Plus the antique tractor hobby is losing momentum, commodity prices are down, etc..

Still, those are pretty healthy prices for those tractors.
 
Yes, Maybe but I have been fooling with these things for close to 40 years and I am saying that any museum would have been proud to display these tractors. No one in their right mind would
do that kind of paint job on a piece of crap. I wish I had taken photos but around here those are weak prices. I was going to bis on them but to be honest it would not have been right to buy
them as I can not store something that nice properly
 
I wanted a SMTA. I went to an auction that had a refugee from a junk yard, just plain junk, thought a couple hundred bucks ought to buy it. I never got my hand up to bid, went for $3400. Pure junk. This was in 2008.
 
MTA prices are down. The fascination has worn off. There's been one on Craigslist for a couple of years now for $3200. Runs, but "needs a battery box and brake work." There it sits.
 
I'm afraid we are loosing our market for the older tractors. The older guys already have what they want and the young guys have no interest. Like a Model T....who wants one of those things? My wife was in the antique business. She saw the same thing....the old folks got what they want and the young could care less.
 
In my mind those are pretty healthy prices for tractors past their peak in collectibility. Sad to say but in the next 20 years they will come up faster for sale than there are buyers for them meaning they will start going for scrap eventually.
 
I would say those pretty good prices even if top notch. There is no demand for them. I believe I can see a definite decline even in number of post put on this site verses 8 years ago when I joined. Very little interest compared to then. The super M I'm restoring now will probably never be worth more than the 2500 I paid for it regardless of what I spend on it. All sad but true. I'm 46 and I don't know anyone less than 70 who has any interest.
 
Are prices dropping for all older IH tractors or is this only with the letter series and older? I think the appeal for most people is directed to the tractors they grew up with. Are the 06, 56, 66 and 86 models still desirable?
 
Old, I would say prices are holding steady or dropping on the older IH's. I do know that open station 1066's and 1466's are on
fire.
 
From where I am sitting unless something has a low production number count even the 1960's and 1970's tractors are not growing so much like they were a year ago. Guys who were around 20 years old when the 1970's began are in their late 60's now which is when a lot of guys are on retirement income so they can't afford to buy and restore like they did. Then there is the matter of health and moving away from the country into town where you lack the space. Thankfully. I am a bit younger than that so I have a chance to do something although the crowds at the shows will be getting smaller.
 
This may be good for me as I grew up driving in the late 40s and 50s and have just started collecting some of the tractors I grew up on. Got a couple F-20s ,superM, a C and looking for an MD or SMD. May have found a decent MD. I don't want show room but decent as they will be like what we used and I intend to use them some..
 
It doesn't help that farm prices are depressed right now either.

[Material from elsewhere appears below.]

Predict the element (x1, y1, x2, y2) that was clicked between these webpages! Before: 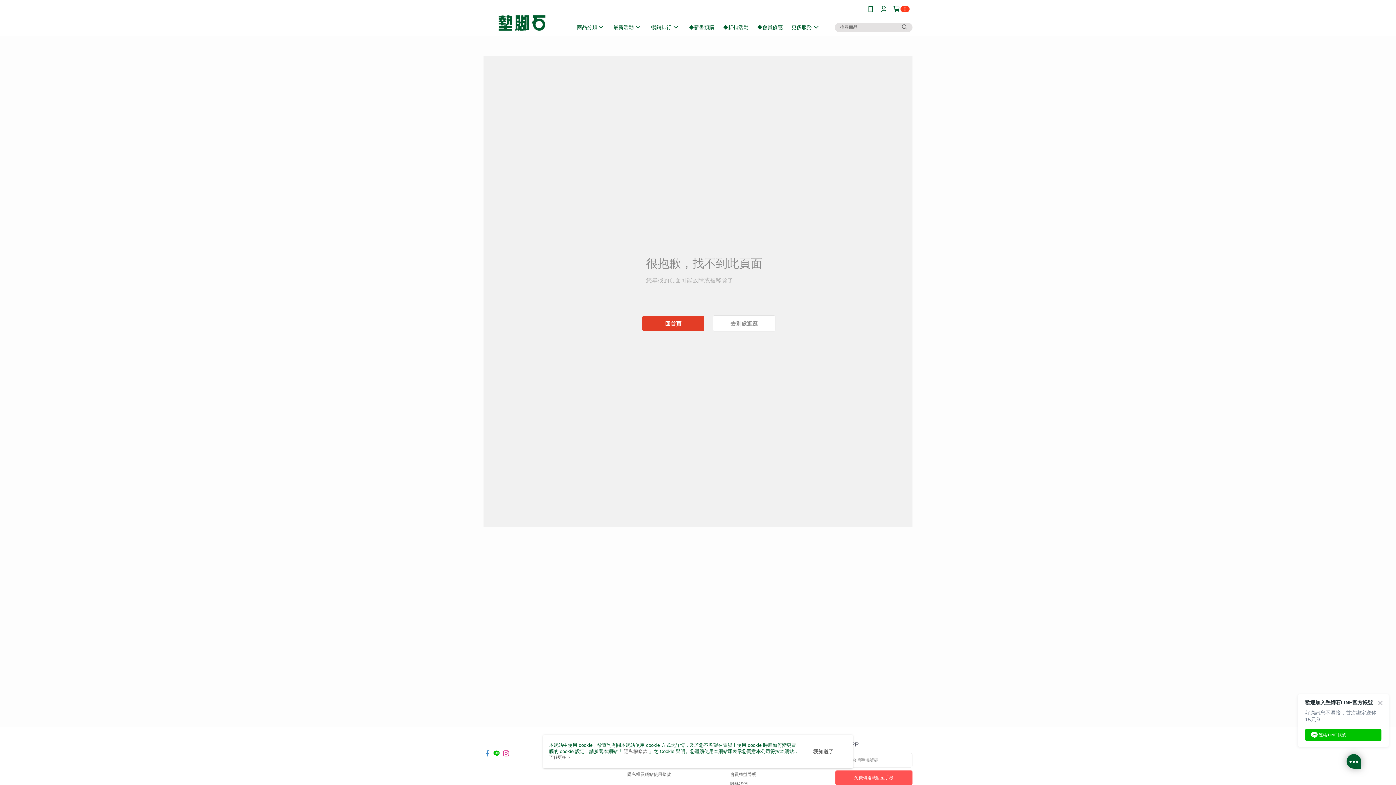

When corn is $8 you can afford to go out and run up the bid on a clapped out old M to $4000. At $3, not so much.

The market's only going to shrink as time goes on. Eventually only the really special stuff is going to bring good money. The rest you'll be able to get for scrap price.
 
(quoted from post at 18:55:03 03/20/18) I would say those pretty good prices even if top notch. There is no demand for them. I believe I can see a definite decline even in number of post put on this site verses 8 years ago when I joined. Very little interest compared to then. The super M I'm restoring now will probably never be worth more than the 2500 I paid for it regardless of what I spend on it. All sad but true. I'm 46 and I don't know anyone less than 70 who has any interest.

Ah, fret not. . .There are some who still love the old stuff the best. In my area of Alabama the upcoming young farmers are seeking out the older equipment. The issue there is there are fewer farmers as well.